It is rare for the subtitle of a sociology book to pass into common parlance, but that is what happened when Prof. Grace Davie published her widely admired book on Religion in Britain since 1945. The subtitle was “Believing without Belonging” and over the next two decades, aided by its pleasantly alliterative assonance, it would be heard on the lips of people who had not read the book whence it came (including, at first, the present author). Since then the helpful delineation of belief and belonging – what they mean, how they are measured, and where the British public stand on each scale – has been much debated.
Twenty–one years later the book has been updated and thoroughly rewritten and is shortly to be published under a new title, Religion in Britain: A Persistent Paradox. Grace Davie will be speaking at Theos later in the month but to mark the book’s publication – and hopefully to generate a lively debate on a topic of much contemporary interest – we have asked a number of the country’s leading sociologists of and writers on religion to answer for us the question “What is the future for religion in Britain?” – in under 1,000 words.
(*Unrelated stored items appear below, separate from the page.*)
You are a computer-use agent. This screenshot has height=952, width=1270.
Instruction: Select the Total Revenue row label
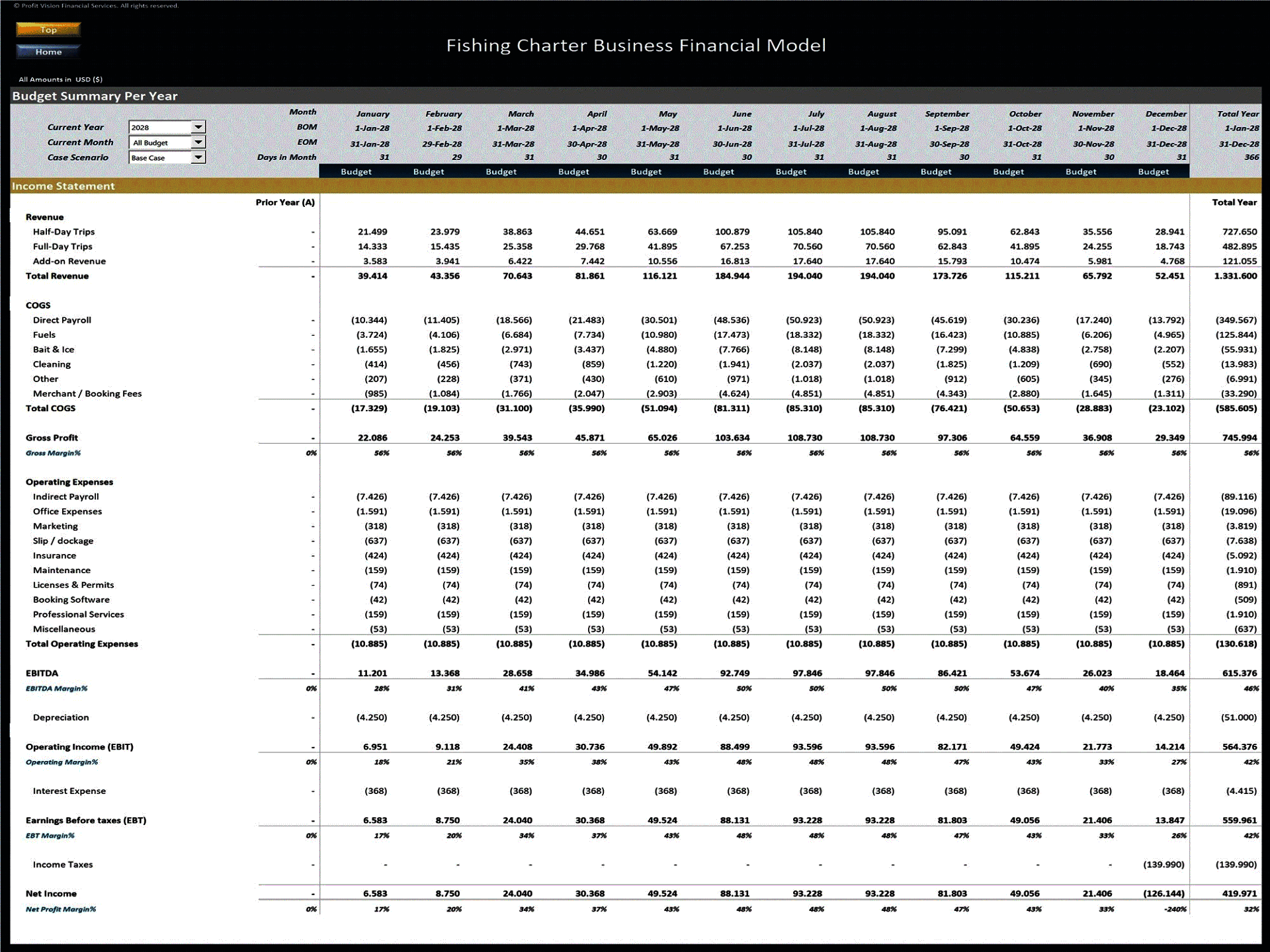click(57, 276)
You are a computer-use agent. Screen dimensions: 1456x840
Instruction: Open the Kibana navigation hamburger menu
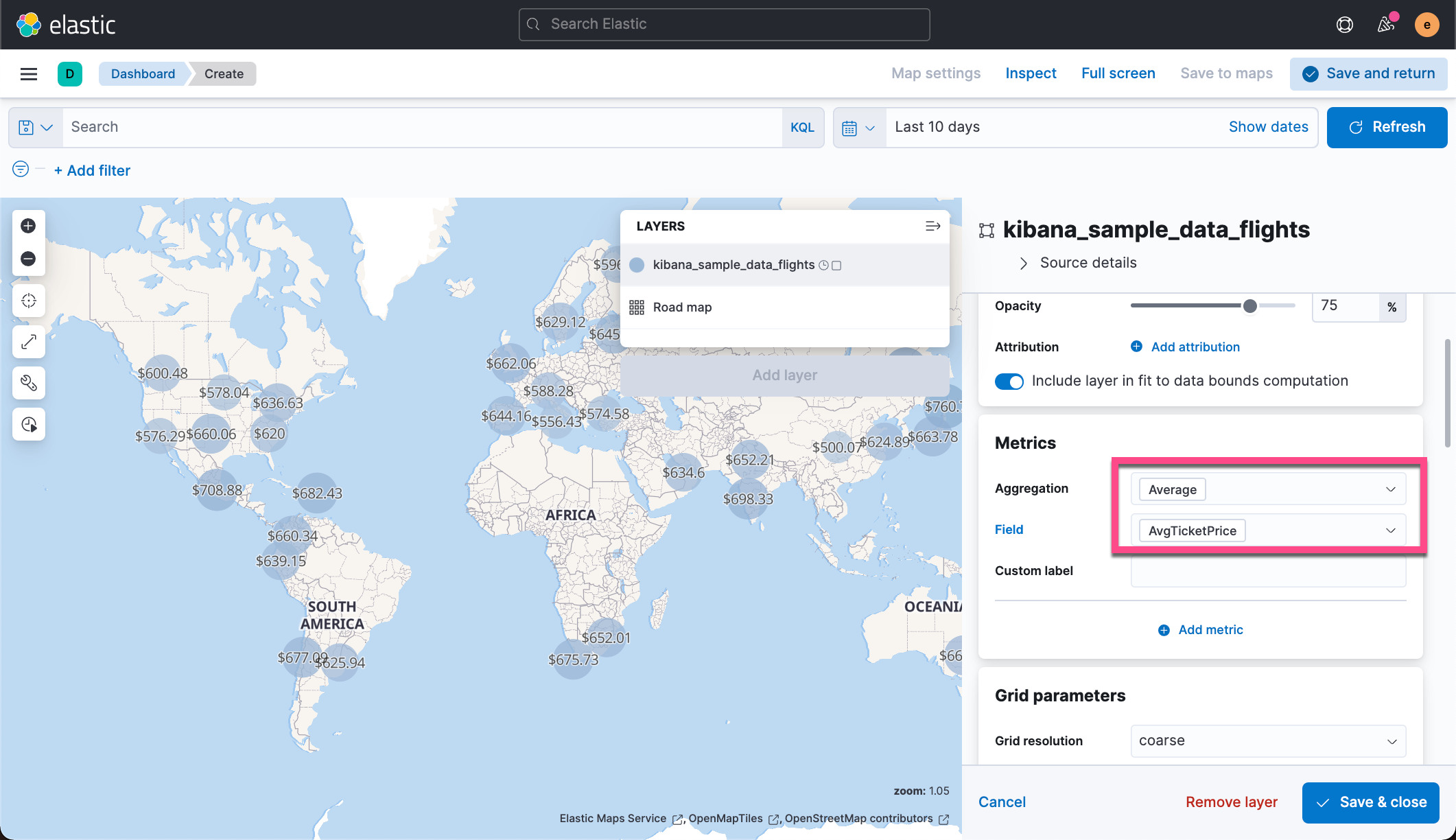28,73
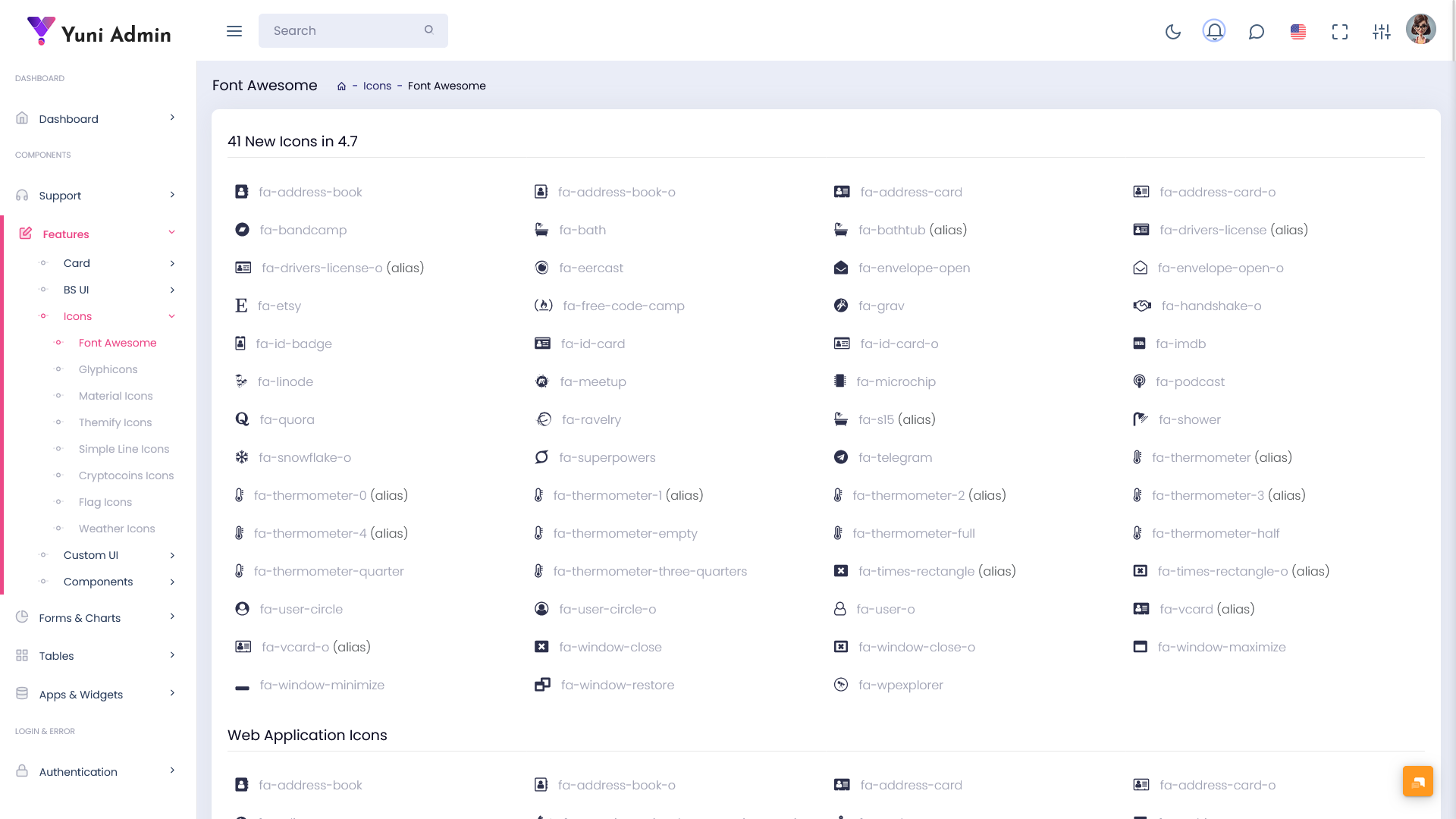The height and width of the screenshot is (819, 1456).
Task: Go to Icons breadcrumb link
Action: pos(377,86)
Contributors include Grace Davie, Adam Dinham, Frank Field MP (who reviewed the first edition when it came out in 1994), David Goodhew, Lois Lee, Sylvia Collins–Mayo, Tariq Modood, David Voas, Linda Woodhead as well as Theos’ own Ben Ryan and Nick Spencer.
Contributions cover migration, resacralisation, religious literacy, chaplaincy, secularisation, welfare, extremism, ethnicity, community support, atheism, social action, Generation Y, demography, public identity, establishment, Pentecostalism, cathedrals, Orthodoxy, and… well, there’s a great deal more but you get the picture. Religion being about more or less all human life, all human life is there.
The first blog will be put up next Monday with one a day for the next fortnight or so. The contributors don’t agree with one another, except when they do. Readers will be in the same position. But we trust they will, at least, be better informed, about the persistent paradox of religion, just as they were about belief and belonging, by the end.